## TASK DETAILS
Below are records with pictures; copy word for word only the lines between the line with "Switch to the Basic data 1 tab" and the line with "Click the Identity legend icon", inclusive, and drop the pictures.

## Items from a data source
——————

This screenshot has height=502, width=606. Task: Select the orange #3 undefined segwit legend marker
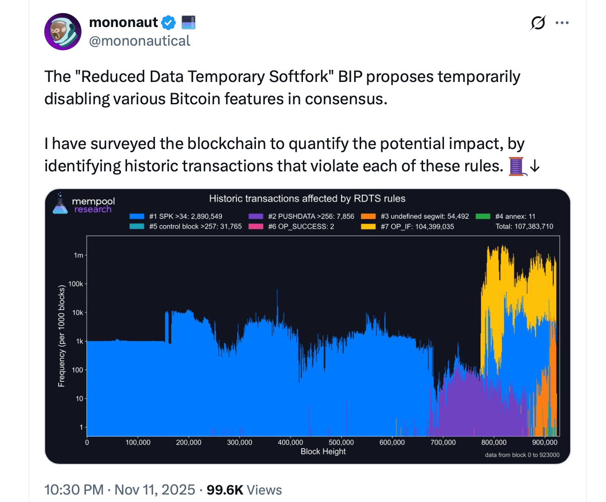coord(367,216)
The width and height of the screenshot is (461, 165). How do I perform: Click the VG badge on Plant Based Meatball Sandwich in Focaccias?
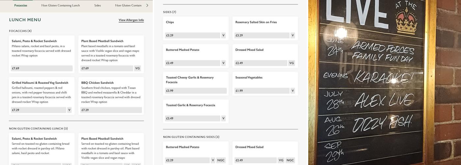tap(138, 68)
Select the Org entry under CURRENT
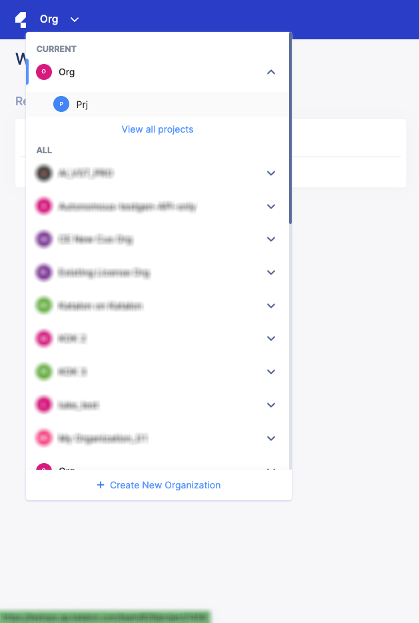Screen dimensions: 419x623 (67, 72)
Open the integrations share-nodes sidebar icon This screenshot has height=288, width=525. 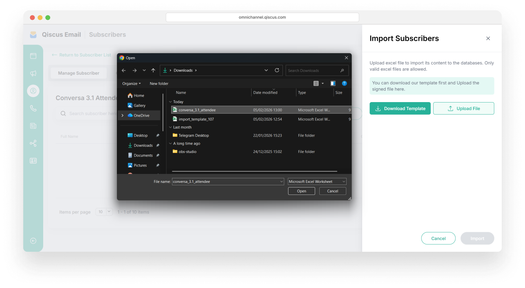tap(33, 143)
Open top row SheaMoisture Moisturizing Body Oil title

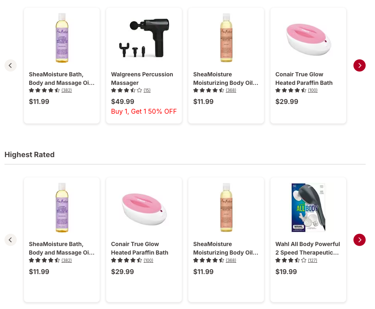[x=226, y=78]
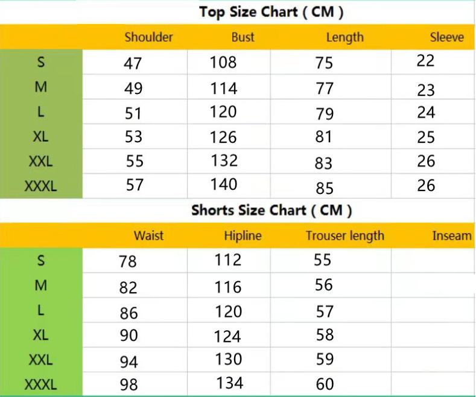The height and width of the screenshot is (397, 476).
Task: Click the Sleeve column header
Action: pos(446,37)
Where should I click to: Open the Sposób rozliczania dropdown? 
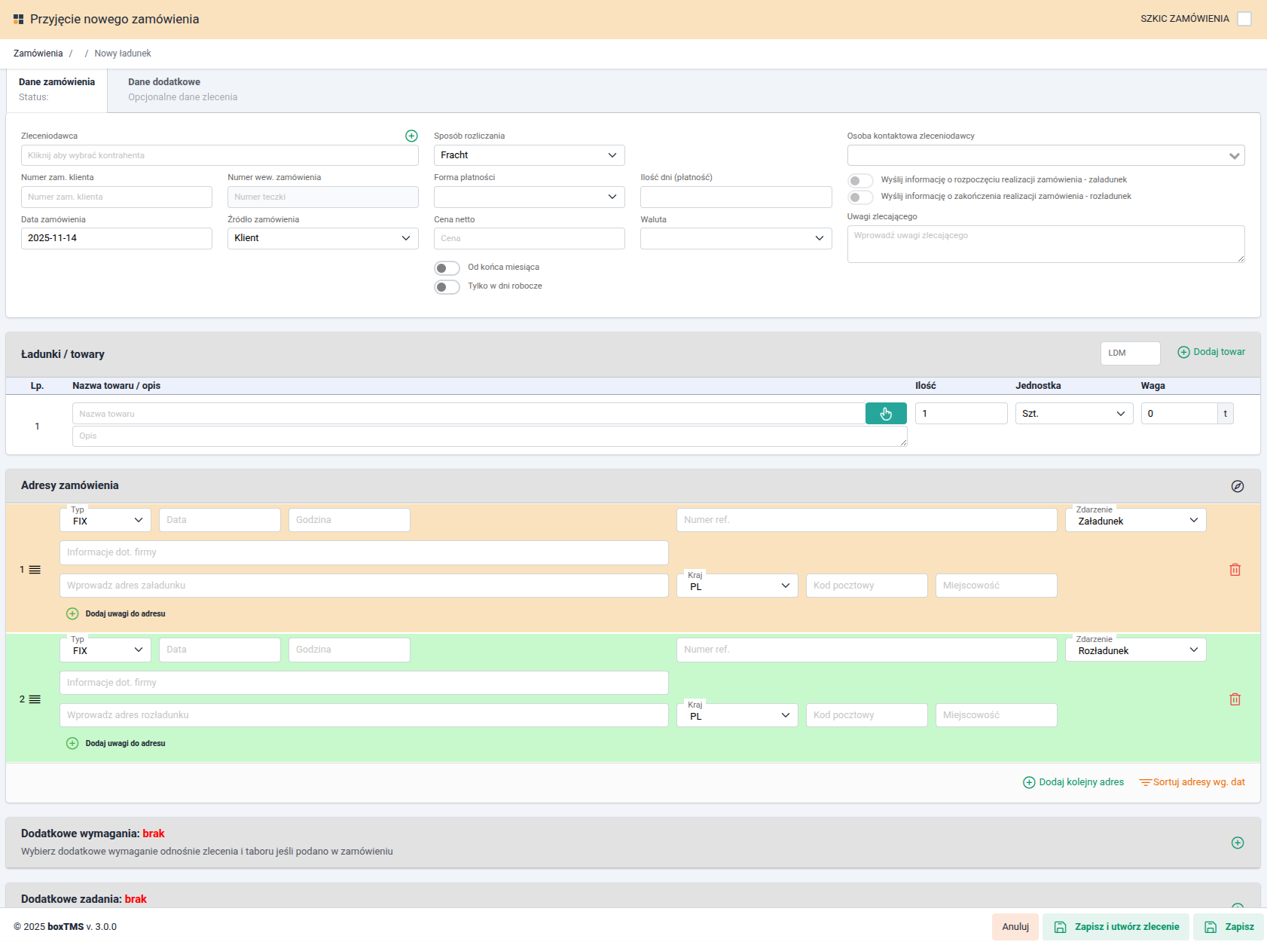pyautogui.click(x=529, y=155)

——————

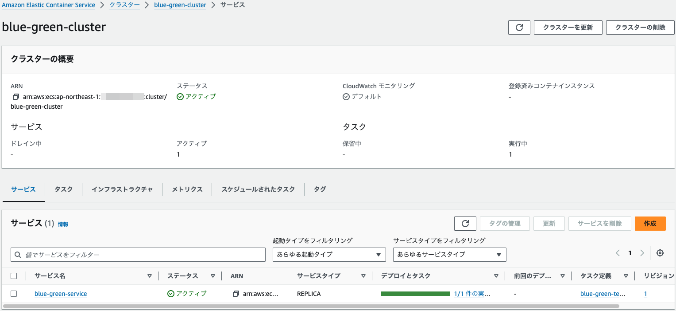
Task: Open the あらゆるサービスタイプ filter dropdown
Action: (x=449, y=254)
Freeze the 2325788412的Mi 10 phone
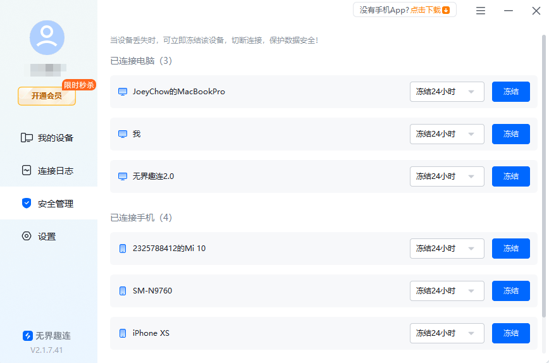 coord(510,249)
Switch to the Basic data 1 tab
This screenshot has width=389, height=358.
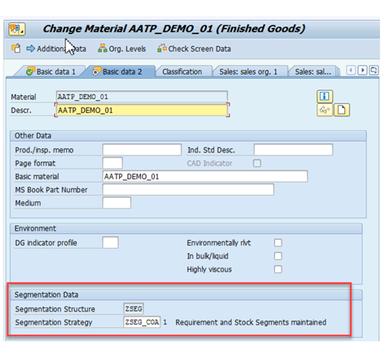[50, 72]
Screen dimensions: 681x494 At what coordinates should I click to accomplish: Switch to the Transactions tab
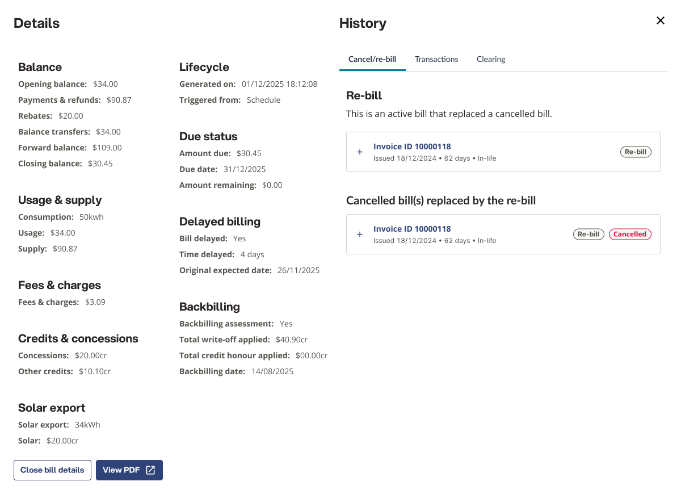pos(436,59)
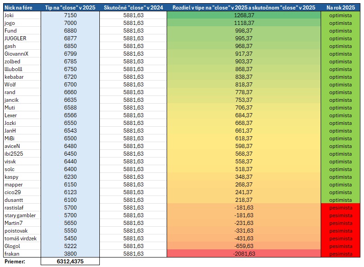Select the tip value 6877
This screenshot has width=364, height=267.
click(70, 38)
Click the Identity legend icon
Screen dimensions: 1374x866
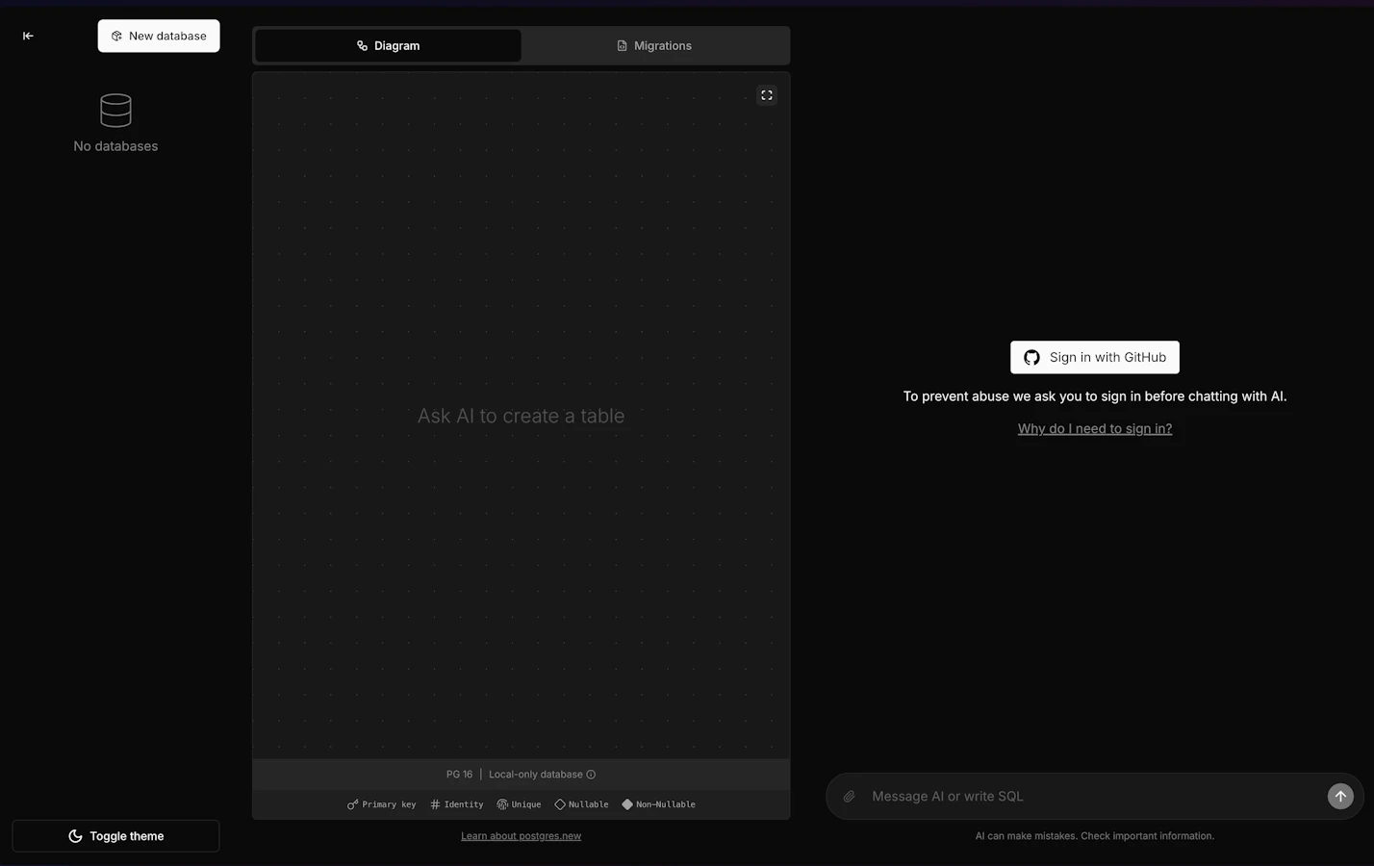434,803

——————

## WRITTEN REPLY
Switch to the Basic data 1 tab
This screenshot has width=389, height=358.
[50, 72]
Screen dimensions: 681x494 At what coordinates should I click to accomplish: Switch to the Transactions tab
pos(436,59)
Select the tip value 6877
This screenshot has width=364, height=267.
click(70, 38)
Click the Identity legend icon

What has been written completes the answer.